I can't get any higher

I was tempted to turn my head lights off the moon was so huge tonight. Driving east from Glenwood Springs up through the Canyon the moon hung in just the right position I was bummed there were tools in my truck instead of a rod. A giant harvest moon, spawning Brown Trout and a streamer rod and I am late for work tomorrow morning.

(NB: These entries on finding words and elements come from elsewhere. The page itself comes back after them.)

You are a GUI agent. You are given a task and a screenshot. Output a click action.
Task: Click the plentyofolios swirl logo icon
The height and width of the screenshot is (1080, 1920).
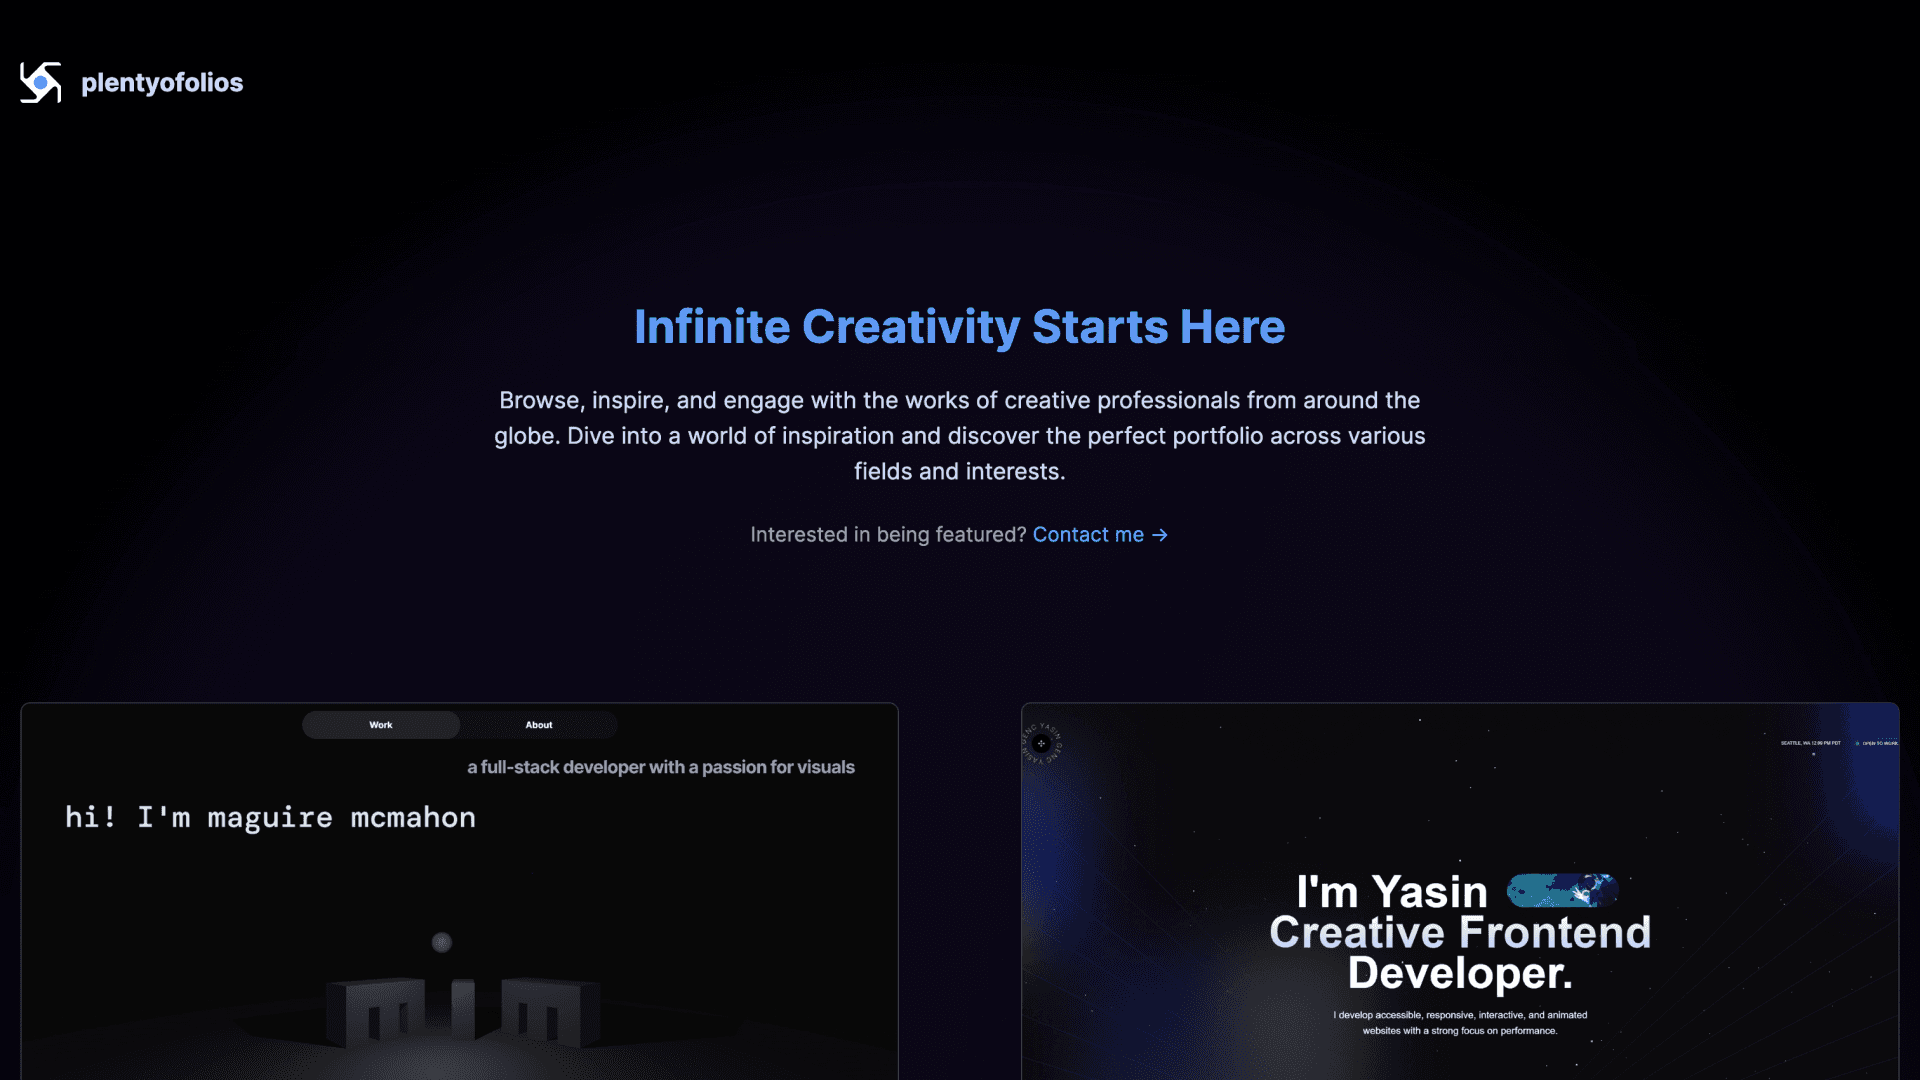(x=40, y=82)
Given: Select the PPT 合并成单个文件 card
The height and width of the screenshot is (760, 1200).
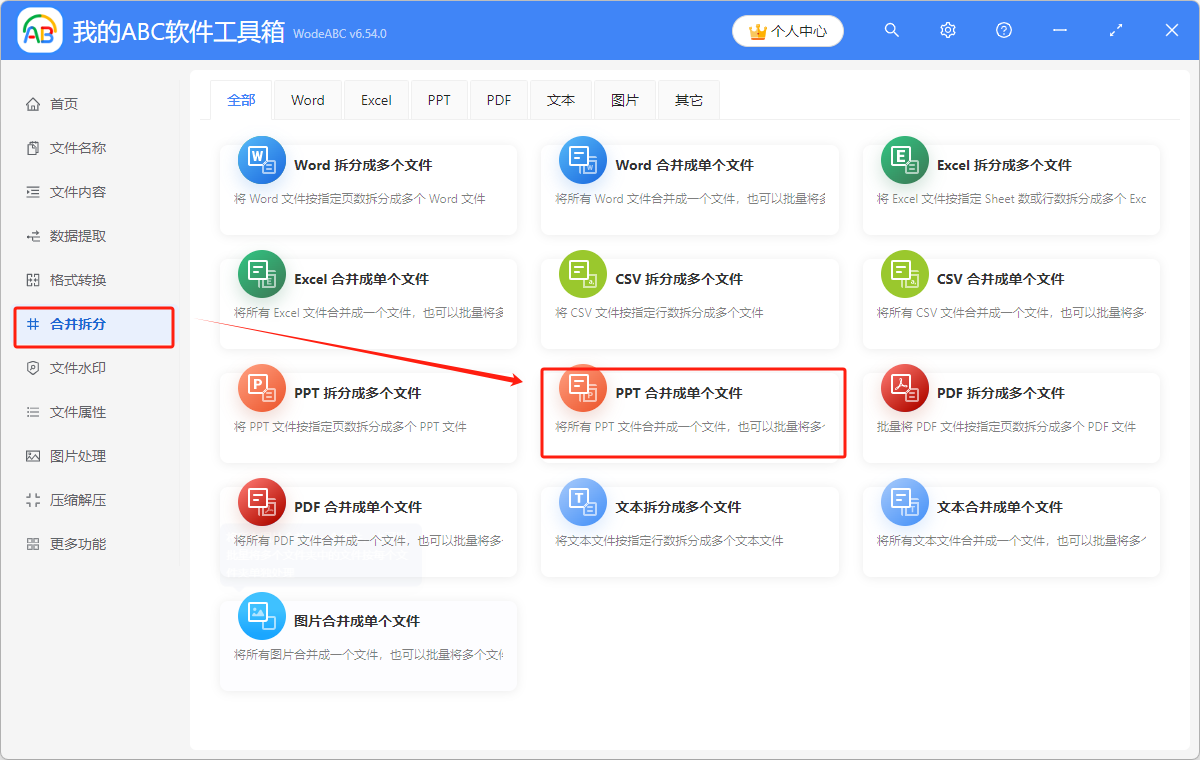Looking at the screenshot, I should point(692,412).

I took a quick drive to Basalt to check out an open house for a new Water Use Commitment on the upper Colorado River tonight. I won’t bore you with details that I needed an interpreter for and there are 100’s of these issues on the table here in Colorado alone. They all look the same in the end, we are running out of liquid. The “shuffling” of water around on a couple of water sheds on my turf is going to make things look different in the near future. It’s happening everywhere and the experts say “the glass isn’t half empty, it’s almost dry”. We already cheat the laws of gravity for the sake of Kentucky blue grass on the front range. Water that naturally flows west from our side of the divide is pumped and sloshed through an elaborate maze of tunnels and ditches to faucets in Denver and surrounding areas. Western communities survive by collecting water, basically every year. It’s not like there is an insurance policy the size of lake Powell stashed away for low water years. We modern age western folk basically live pay check to pay check as far as H2O goes. I once read that each American uses 1500 gallons of virtual water daily. That’s the water in all the little details that make up your day, from the shirt you wear, the cool aid you make your ankle biters to the wrapper on your Whopper Jr. So as we continue to flock west, each person requires a certain amount of water. Each small fry born to the mountains of the west must be accounted for in the budget and almost 2 years ago I messed with it myself (i guess Sam's mom is part responsible). I think about what fishing here will be like for Sam when he is 40. It largely bums me out. The needs of man will continue to mess with these delicate watersheds and it seems inevitable that the business of recreation on these gems will be the first to loose, along with Sam.
On most water sheds that are bumming you can usually bank on finding good water and fish by going higher. There is a definite purity to everything as the elevation increases. The Colorado is a huge river and I’m already along way away from the drain, I can’t get much higher.